The Lucene Framework 27 is integrated in the search system to create, maintain and search both the Model and Semantic Index. It provides retrieval functionality based on the Extended Boolean Model; its ranking possibilities are based on the Vector Space Model. To implement the retrieval and ranking process described above, Lucene has been extended by the different indices and sources, e. g. the Semantic Index. While the implementation makes use of an adapted Lucene built-in similarity function, it will be useful in the future to provide advanced users of the ranking system with a collection of different similarity functions to choose from.

The following example illustrates the functioning of the reference implementation. We want to search for recent models by non-bogus authors describing the effect of caffeine in human's digestive tract when drinking a cup of coffee. The characteristics fulfilled by the resulting models are:

1. the model should have the compartment gut encoded

2. at least one species must be exactly caffeine (qualified using is)

3. the model should have been submitted later than 2008

4. the author of the reference publication must not be John Doe

That query can be submitted easily through the proposed advanced search interface of BioModels Database. The query is shown in Figure 3. The specification of different levels of requirements (should, must, must not) helps to be more specific in restricting the search.

To answer the query, the system first resolves the constituent caffeine into a set of URIs (SEMANTIC INDEX). Since the search for caffeine is restricted to the qualifier is (must be exactly caffeine), only the retrieved URIs that are linked to a model using the is qualifier are kept. Of those, a weighted list of URIs is build and then used for the feature speciesURI to query the MODEL INDEX. For our example, the three best matching URIs are (a) urn:miriam:obo.chebi:CHEBI%3A27732, (b) urn:miriam:kegg.compound:C07481 and (c) urn:miriam:kegg.compound:C00385. The URIs (a) and (b) both define caffeine, one in ChEBI 17 and one in KEGG 28 . The URI (c) describes xanthine, a chemical structurally related to caffeine.

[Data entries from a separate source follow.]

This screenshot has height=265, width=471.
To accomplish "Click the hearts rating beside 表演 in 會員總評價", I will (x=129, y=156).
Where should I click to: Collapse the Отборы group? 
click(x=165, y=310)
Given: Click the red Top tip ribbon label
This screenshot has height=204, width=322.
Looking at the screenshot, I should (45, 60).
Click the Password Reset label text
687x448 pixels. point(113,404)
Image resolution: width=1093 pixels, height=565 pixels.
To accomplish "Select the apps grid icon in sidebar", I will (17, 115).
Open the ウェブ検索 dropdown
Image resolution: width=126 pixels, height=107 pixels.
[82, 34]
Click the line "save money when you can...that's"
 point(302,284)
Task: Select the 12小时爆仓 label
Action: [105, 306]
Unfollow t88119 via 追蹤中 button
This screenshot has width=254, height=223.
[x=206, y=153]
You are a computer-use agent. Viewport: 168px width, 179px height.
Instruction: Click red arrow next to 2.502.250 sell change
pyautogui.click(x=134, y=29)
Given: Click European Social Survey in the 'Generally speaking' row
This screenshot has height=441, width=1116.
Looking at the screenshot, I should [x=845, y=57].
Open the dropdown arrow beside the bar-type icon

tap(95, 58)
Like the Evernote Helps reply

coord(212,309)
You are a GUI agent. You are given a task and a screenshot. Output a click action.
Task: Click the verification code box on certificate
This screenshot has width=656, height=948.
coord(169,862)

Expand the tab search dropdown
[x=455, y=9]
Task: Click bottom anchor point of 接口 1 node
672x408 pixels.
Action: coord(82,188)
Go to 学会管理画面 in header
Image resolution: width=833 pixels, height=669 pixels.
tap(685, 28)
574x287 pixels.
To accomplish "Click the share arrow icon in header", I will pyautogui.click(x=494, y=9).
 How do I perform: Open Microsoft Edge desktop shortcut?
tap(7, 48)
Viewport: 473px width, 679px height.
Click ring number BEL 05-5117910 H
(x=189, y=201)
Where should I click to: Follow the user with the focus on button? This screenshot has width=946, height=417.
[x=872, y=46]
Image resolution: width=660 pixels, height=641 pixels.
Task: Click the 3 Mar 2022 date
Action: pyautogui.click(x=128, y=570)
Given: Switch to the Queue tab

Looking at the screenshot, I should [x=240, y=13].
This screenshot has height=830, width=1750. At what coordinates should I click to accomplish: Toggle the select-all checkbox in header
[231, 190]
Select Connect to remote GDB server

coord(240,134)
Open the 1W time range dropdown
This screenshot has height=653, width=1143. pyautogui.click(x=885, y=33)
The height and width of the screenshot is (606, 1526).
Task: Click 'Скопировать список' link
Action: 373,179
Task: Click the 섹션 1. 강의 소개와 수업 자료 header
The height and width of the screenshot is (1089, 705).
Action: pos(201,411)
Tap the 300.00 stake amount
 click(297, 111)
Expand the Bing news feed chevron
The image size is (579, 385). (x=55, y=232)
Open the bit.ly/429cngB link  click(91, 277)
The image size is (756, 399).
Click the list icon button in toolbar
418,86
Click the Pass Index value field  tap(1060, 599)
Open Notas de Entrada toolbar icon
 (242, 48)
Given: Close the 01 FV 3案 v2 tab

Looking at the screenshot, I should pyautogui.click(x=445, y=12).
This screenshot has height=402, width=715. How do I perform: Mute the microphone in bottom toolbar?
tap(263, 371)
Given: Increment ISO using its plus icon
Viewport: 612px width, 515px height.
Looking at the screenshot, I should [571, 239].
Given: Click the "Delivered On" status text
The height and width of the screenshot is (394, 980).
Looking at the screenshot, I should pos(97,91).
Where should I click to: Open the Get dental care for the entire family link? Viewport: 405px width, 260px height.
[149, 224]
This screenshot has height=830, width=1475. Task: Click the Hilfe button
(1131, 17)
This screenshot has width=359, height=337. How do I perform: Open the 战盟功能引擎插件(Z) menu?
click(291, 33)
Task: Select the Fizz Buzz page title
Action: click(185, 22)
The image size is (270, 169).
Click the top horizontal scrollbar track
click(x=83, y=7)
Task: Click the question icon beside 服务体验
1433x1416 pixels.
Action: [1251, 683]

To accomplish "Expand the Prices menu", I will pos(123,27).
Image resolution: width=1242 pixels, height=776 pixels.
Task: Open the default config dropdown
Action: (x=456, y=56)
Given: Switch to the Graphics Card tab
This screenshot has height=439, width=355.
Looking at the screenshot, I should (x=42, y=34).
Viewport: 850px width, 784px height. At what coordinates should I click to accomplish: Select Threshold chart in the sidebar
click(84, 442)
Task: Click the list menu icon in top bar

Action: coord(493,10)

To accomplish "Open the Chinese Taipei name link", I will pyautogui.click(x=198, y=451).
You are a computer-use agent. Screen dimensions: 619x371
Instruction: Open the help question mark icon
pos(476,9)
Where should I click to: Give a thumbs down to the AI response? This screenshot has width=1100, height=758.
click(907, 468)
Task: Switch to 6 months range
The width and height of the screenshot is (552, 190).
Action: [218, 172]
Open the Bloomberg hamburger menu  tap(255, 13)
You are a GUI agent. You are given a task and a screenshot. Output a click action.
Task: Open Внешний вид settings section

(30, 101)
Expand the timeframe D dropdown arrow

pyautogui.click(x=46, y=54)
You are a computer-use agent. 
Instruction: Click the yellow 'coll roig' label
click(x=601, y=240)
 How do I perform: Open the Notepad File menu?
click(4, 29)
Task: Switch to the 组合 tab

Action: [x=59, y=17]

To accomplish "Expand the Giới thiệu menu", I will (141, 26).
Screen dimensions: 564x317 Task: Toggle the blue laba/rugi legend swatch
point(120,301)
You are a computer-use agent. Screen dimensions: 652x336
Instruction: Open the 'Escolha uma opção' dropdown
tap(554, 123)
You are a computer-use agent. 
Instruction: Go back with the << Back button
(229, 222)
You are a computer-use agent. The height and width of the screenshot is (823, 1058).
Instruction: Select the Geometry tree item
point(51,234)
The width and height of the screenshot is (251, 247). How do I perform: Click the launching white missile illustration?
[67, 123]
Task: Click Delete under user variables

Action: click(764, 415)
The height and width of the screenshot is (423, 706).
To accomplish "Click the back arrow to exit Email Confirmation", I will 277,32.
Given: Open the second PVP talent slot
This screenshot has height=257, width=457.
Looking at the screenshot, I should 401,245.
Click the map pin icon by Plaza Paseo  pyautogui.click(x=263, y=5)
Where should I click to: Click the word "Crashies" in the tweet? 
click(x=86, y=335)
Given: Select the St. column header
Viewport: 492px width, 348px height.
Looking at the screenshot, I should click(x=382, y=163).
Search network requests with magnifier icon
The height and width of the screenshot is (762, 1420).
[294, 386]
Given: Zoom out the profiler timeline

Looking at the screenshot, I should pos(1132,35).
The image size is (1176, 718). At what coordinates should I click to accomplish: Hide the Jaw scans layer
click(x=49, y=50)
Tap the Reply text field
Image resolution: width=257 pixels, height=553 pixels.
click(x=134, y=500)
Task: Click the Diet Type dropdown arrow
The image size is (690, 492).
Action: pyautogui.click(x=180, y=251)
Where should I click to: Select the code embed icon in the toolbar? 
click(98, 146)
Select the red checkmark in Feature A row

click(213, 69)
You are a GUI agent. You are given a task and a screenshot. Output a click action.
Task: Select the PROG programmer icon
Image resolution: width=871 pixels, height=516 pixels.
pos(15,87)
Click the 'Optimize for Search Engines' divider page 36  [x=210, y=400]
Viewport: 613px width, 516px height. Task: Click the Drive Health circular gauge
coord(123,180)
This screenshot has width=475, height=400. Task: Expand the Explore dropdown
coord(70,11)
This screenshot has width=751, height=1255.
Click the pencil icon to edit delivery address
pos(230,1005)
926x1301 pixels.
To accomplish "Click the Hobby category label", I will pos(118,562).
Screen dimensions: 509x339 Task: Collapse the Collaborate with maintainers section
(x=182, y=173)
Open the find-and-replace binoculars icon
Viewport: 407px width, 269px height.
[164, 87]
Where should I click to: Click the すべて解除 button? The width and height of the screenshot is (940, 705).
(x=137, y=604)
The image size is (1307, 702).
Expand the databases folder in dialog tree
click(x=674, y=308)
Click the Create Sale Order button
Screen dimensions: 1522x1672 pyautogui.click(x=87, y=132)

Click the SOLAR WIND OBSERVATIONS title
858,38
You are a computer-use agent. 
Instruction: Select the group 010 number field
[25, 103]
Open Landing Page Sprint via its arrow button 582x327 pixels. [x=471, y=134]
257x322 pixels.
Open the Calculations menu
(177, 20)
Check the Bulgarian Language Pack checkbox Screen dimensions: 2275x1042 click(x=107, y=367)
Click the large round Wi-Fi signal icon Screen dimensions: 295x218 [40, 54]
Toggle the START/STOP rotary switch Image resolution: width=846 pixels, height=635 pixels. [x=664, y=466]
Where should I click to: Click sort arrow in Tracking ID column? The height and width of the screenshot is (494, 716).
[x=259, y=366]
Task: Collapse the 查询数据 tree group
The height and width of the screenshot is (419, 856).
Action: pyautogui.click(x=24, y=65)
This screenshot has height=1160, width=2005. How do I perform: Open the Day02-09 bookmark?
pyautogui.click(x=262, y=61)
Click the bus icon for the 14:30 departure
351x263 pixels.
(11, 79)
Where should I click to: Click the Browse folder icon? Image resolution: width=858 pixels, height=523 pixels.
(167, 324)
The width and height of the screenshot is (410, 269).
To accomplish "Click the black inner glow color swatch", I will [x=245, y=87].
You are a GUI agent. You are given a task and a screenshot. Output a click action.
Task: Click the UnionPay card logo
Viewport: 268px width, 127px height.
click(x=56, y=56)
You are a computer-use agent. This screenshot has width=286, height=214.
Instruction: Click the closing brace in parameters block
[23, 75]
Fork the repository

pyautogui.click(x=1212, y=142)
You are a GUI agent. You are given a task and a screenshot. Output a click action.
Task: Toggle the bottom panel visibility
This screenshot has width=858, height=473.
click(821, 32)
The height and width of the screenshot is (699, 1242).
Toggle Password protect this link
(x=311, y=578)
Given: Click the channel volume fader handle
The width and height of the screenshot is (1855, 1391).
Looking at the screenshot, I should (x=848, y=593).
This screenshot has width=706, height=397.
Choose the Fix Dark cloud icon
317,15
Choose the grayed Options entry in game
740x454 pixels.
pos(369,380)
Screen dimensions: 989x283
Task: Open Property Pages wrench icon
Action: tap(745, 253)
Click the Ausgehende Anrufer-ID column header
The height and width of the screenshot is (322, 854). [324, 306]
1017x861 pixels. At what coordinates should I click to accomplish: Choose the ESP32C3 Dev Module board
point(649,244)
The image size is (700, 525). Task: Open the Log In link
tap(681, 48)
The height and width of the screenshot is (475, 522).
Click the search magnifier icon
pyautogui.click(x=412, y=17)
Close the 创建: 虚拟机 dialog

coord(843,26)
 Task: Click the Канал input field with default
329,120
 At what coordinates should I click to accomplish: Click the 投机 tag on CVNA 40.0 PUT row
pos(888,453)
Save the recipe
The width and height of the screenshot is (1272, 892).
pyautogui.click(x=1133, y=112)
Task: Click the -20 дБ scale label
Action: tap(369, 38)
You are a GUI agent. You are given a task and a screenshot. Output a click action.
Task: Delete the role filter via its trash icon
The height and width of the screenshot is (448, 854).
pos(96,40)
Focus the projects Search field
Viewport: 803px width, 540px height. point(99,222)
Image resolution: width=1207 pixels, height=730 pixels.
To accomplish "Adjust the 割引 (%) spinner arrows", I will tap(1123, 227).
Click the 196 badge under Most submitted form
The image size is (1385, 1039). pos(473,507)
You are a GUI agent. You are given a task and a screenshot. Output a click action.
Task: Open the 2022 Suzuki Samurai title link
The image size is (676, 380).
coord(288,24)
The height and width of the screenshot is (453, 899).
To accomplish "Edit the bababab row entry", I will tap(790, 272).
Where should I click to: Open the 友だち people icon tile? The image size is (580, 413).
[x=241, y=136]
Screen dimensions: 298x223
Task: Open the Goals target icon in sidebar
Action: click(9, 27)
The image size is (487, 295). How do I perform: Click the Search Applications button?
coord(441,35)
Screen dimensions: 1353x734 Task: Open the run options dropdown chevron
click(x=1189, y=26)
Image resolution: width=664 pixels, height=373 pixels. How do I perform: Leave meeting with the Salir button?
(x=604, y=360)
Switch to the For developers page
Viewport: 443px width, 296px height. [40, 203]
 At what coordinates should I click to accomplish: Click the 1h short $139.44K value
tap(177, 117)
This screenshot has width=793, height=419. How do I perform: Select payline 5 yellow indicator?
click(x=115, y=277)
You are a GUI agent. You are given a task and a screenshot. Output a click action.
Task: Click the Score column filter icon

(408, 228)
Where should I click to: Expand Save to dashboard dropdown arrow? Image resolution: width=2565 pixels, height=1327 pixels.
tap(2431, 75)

Together with the queries for gut in the component feature and not John Doe in the author feature, the MODEL INDEX query is internally assembled to:

+speciesURI:( urn:miriam:obo.chebi:chebi%3A27732 ^0.82

              urn:miriam:kegg.compound:C07481 ^0.67

              urn:miriam:kegg.compound:C00385 ^0.55)

compartment:(gut)

-author:(John Doe)

date:([01/01/2009 - *])

The prefix + and - denotes if a feature must or must not occur, no prefix implies the feature should occur. The ˆ denotes the weight assigned to the sub-query results retrieved from the semantic index. We use the Extended Boolean Model to query the index for each feature independently (speciesURI, compartment, date and author). The preliminary results are four sets of matching internal model identifiers. These sets are then conjuncted using Boolean algebra and taking into account whether a feature should, must or must not occur.

In a second step, the results are ranked using the Vector Space Model, according to the different types of weights. The predefined feature weights (Table 2) put a particular importance on the speciesURI feature. Thus, all models that matched the speciesURI feature are ranked high, incorporating the weight created by the sub-query to the semantic index. If a retrieved model, besides the mandatory features (must), matches additional optional features (should), the scores are summed up, resulting in a higher rank. In this case, the feature "date" is not very important - thus, it results only in a small increase of a model's score if the feature matched. The ranked results for the sample query performed on BioModels Database is shown on Figure 4.